Na segunda-feira (04), o Congresso francês fez história ao aprovar Projeto de Lei que defere o direito à interrupção voluntária da gravidez na Constituição. A promulgação do PL está prevista para sexta-feira, 8 de março, Dia Internacional da Mulher, representando um momento simbólico para o progresso dos direitos das mulheres. Carolina Costa, professora de Direito Penal do Centro Universitário de Brasília (CEUB) comenta os desdobramentos sociais da medida.
Segundo Carolina Costa, entre os argumentos destacados pelos defensores do aborto para justificar o voto favorável, está a necessidade de elevar o status desse direito e garantir a liberdade de escolha no planejamento familiar como um direito constitucional das mulheres, inclusive a importância histórica da lei Simone Veil de 1973, que descriminalizou o aborto na França, também foi ressaltada na ocasião.
“A inclusão do direito ao aborto na constituição francesa é um sinal de amadurecimento social e constitucional. É uma evolução natural em resposta à legislação de 1975. A França se tornou pioneira ao ser o primeiro país do mundo a consagrar o direito ao aborto como um direito constitucional”, afirma a jurista. A especialista considera como impactos sociais e políticos dessa medida, as repercussões e influências além das fronteiras francesas.
De acordo com a especialista, a decisão da Suprema Corte dos Estados Unidos, em 2022, demonstrando a necessidade de elevar o status desse direito das mulheres ao nível constitucional, protegendo-o de possíveis alterações legislativas que pudessem colocá-lo em risco, teve um impacto significativo na recente decisão do parlamento francês. “Ao conferir a esse direito um status constitucional, sua remoção da Constituição torna-se mais difícil neste momento”, completa.
A professora de Direito do CEUB acrescenta que a decisão incorpora a discussão no âmbito dos direitos fundamentais, da liberdade de escolha e da autonomia, fortalecendo os direitos das mulheres. Para ela, a evolução da teoria dos direitos fundamentais, especialmente sob perspectiva de gênero, é extremamente positiva. Porém, por outro lado, a decisão que reverteu o precedente no caso Roe vs. Wade, da Suprema Corte dos EUA, trouxe limitações e dificuldades. Em vez de elevar o status do direito ao aborto para definição constitucional, o resultado foi o oposto.
“Isso porque o alcance dos direitos das mulheres foi reduzido e a autoridade sobre o assunto foi delegada a cada estado. Como resultado, nos Estados Unidos, existe uma disparidade no direito de escolher interromper ou não uma gestação, pois não é garantido em todos os estados. A decisão da França representa um movimento de fortalecimento institucional na garantia desse direito fundamental”, destaca.

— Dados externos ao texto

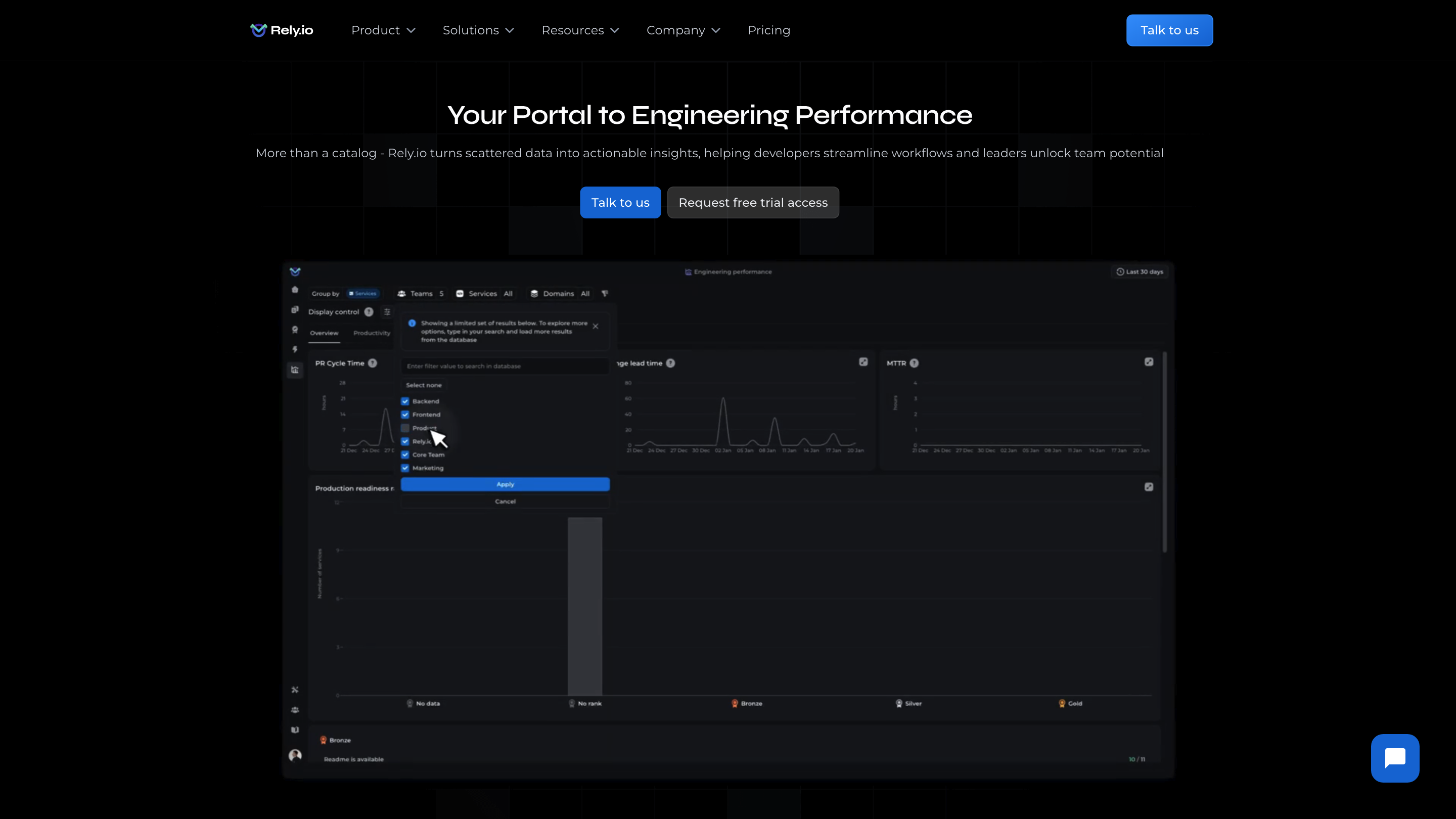Image resolution: width=1456 pixels, height=819 pixels.
Task: Uncheck the Backend checkbox
Action: pos(405,401)

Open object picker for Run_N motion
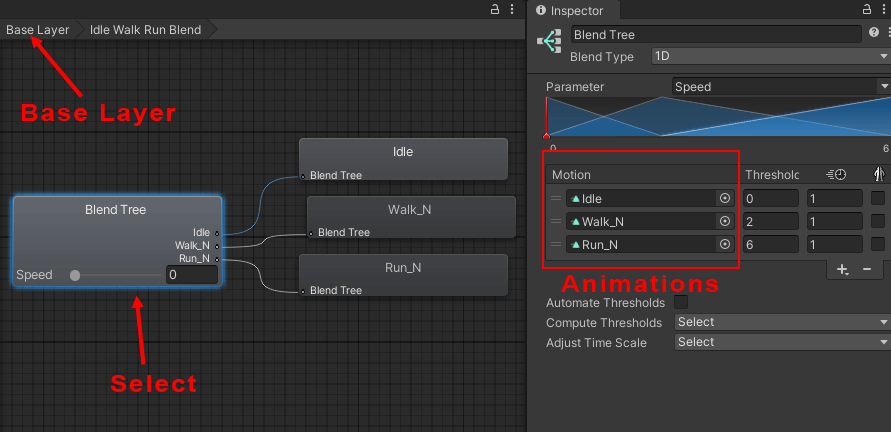tap(725, 244)
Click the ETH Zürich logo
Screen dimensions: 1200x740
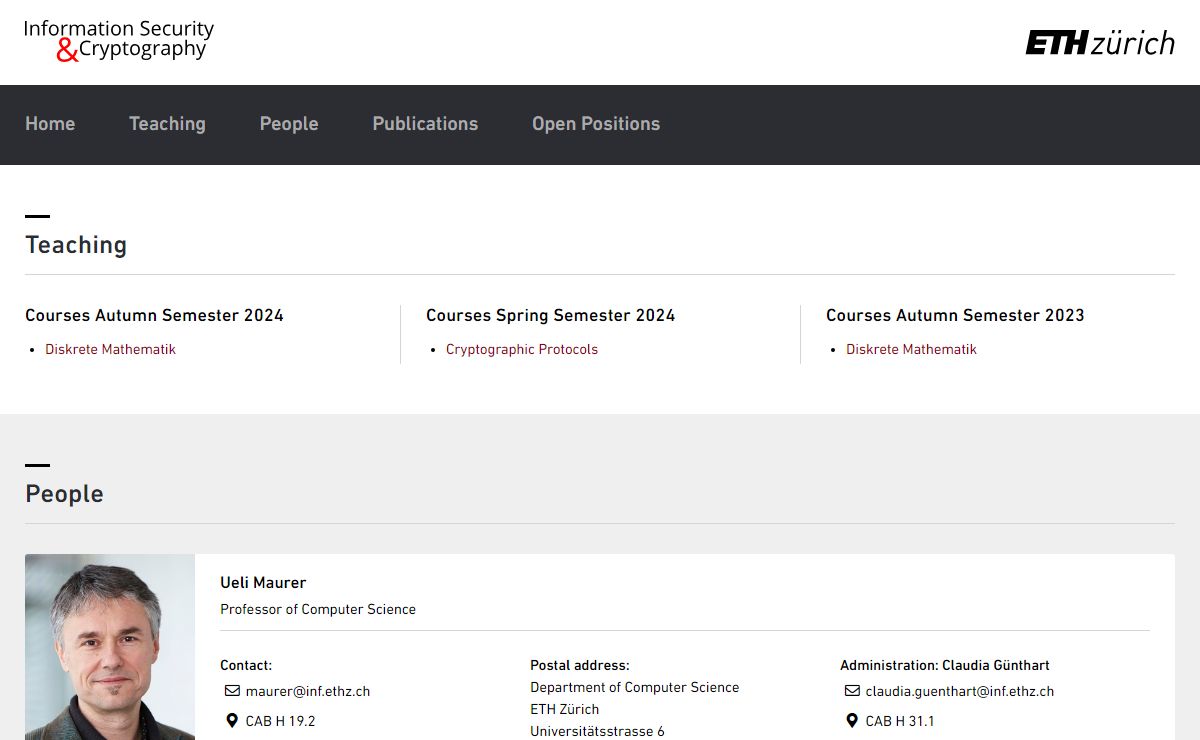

Precedente para outros países
Carolina ressalta que, há muito tempo, na França, é considerado crime negar o acesso à interrupção da gestação. Quando uma mulher grávida buscar os serviços de saúde, ela deve ser informada desde as primeiras consultas sobre seu direito à interrupção da gestação. Caso não seja indicado, o profissional de saúde pode ser responsabilizado criminalmente. “Essa abordagem reflete uma proteção voltada para o direito à informação, a tutela da saúde e a autonomia das mulheres. Parece ser um sinal de amadurecimento do debate público em relação à sociedade, em contraste com outros países onde essa diferenciação ainda não é tão clara”.
A docente do CEUB considera a experiência francesa um precedente para outros países que adotam perspectivas liberais, de defesa de direitos fundamentais em seus estados democráticos. “A definição do direito ao aborto, do direito a um planejamento familiar consciente por parte das mulheres e laico, sobretudo laico, é uma grande conquista de um estado democrático de direito. E nessa esteira, me parece que outros países também podem se inspirar nessa trajetória da França em relação ao aumento, a elevação do status desse direito fundamental”, arremata.